A man with a pole saw could scrounge all day up here just on dead, bone dry red oak limbs from 4-8" in diameter, and within reach. Seems like every live oak has at least one and most times 2 or 3 on them. I may just have to get me one of them things.


That's a great idea
 
A man with a pole saw could scrounge all day up here just on dead, bone dry red oak limbs from 4-8" in diameter, and within reach. Seems like every live oak has at least one and most times 2 or 3 on them. I may just have to get me one of them things.
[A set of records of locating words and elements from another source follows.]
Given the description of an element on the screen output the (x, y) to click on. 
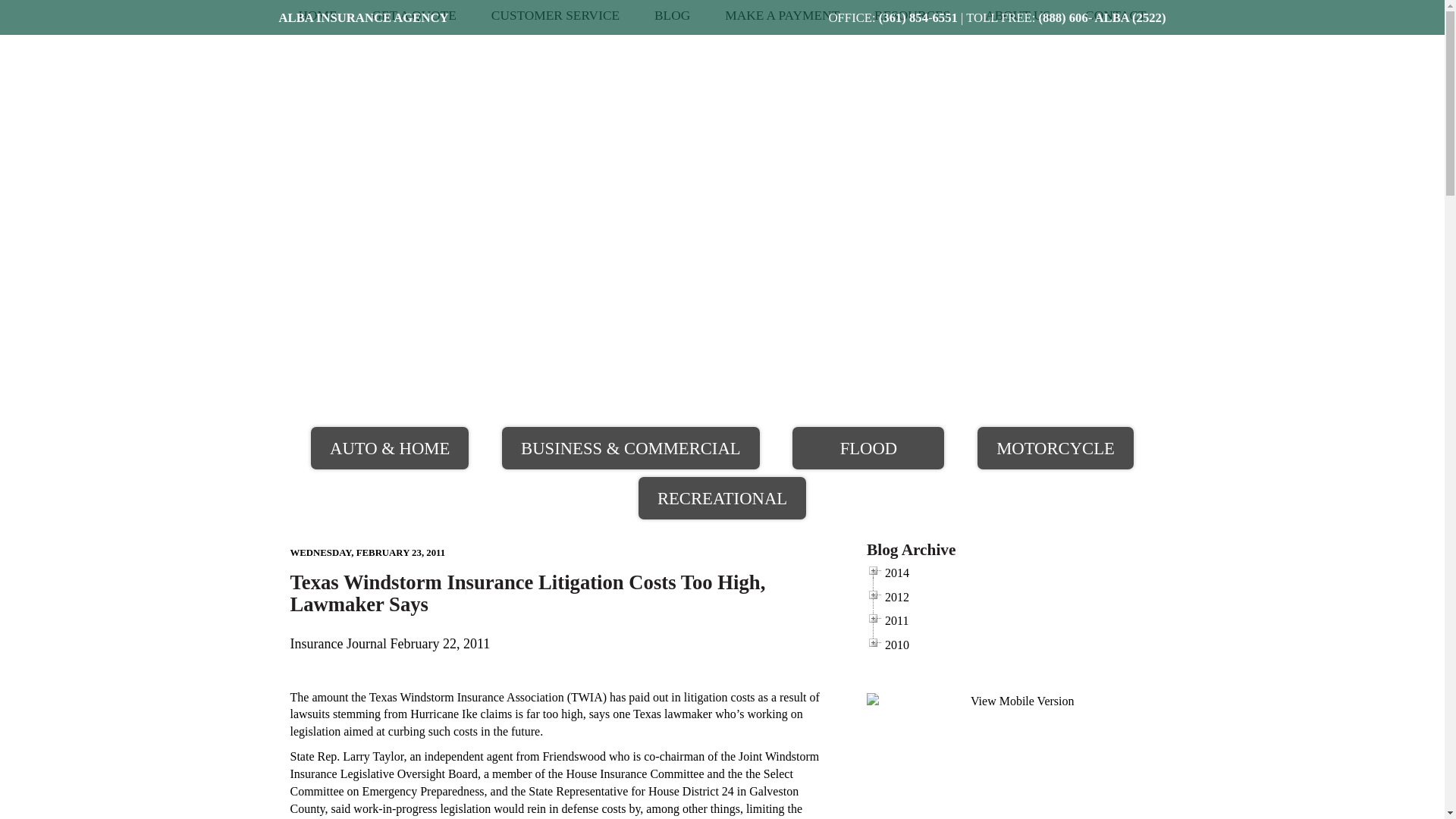
GET A QUOTE (413, 15)
ALBA INSURANCE AGENCY (363, 17)
HOME (317, 15)
Given the description of an element on the screen output the (x, y) to click on. 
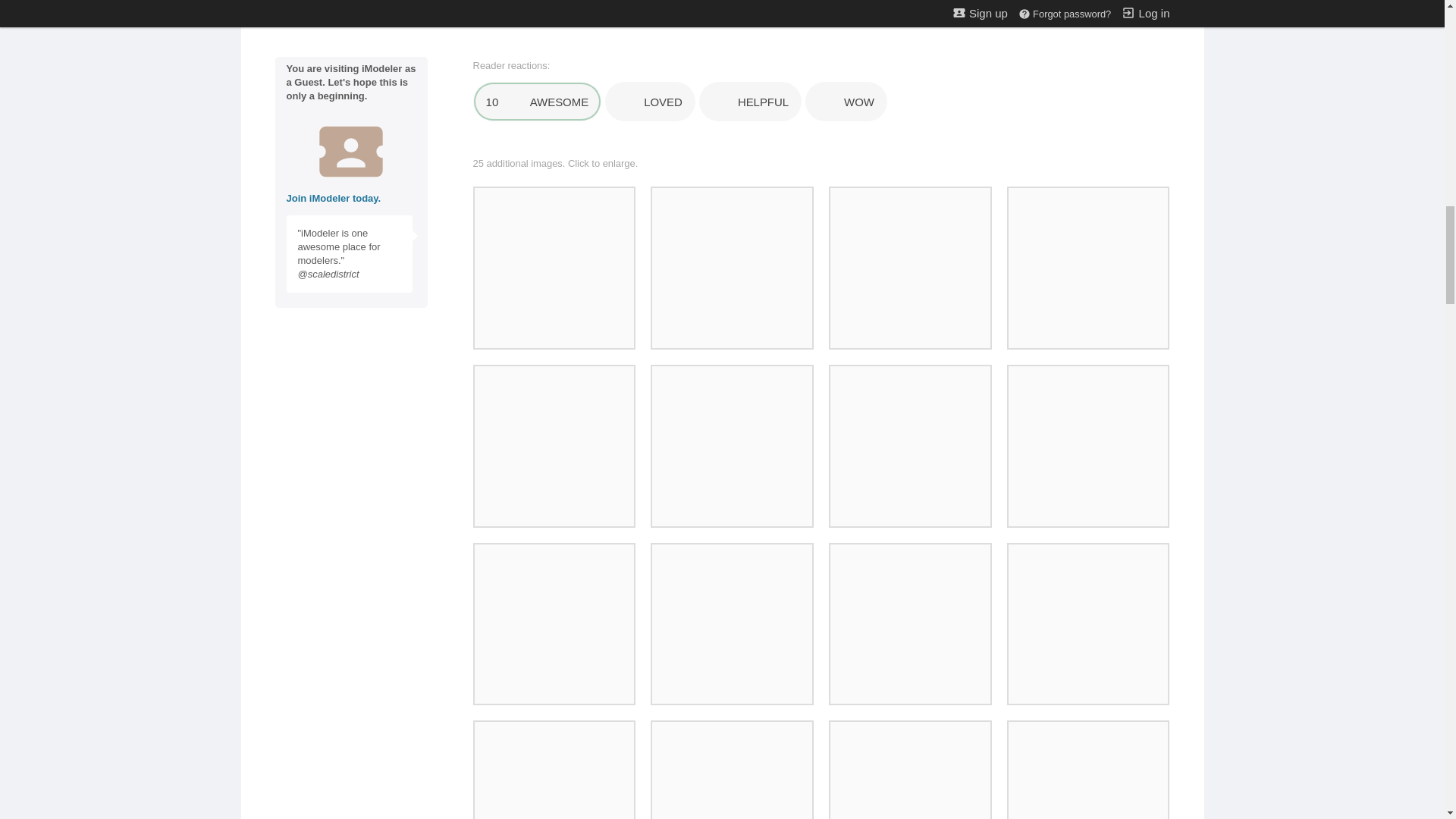
I learned something! (750, 101)
LOVED (650, 101)
I'm fond of this (650, 101)
WOW (845, 101)
Great effort! (537, 101)
Amazing! (845, 101)
HELPFUL (750, 101)
10  AWESOME (537, 101)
When I used to take my kids camping at the state parks there wasn't a stick on the ground because of all the campers scrounging wood. We used to take down the clothes line and tie a rock to it and pull down all those low dead limbs for our fire. The kids called it" Rockin and ropein"
 
I was getting very low, my OWB is a hog when it hits -20° and stays there.
Went and got a load of slab wood, that went fast, so I ordered a semi load of logs, doing fine now, but I'm ready for this winter to be over.
As another Michigan thumbilly, The snow is deep in these woods, The only way in and out for me is a yamaha rhino and a little trailer. Need to get ready for next year.
 
Got any furniture you aren't particularly fond of? I sympathize for you though.


lol...I'm heating with a bed frame right now,been keeping us warm for almost 2 days.

I am not out of good wood yet,our old king sized log bed frame was just about shot,so I cut it down to fit the OWB.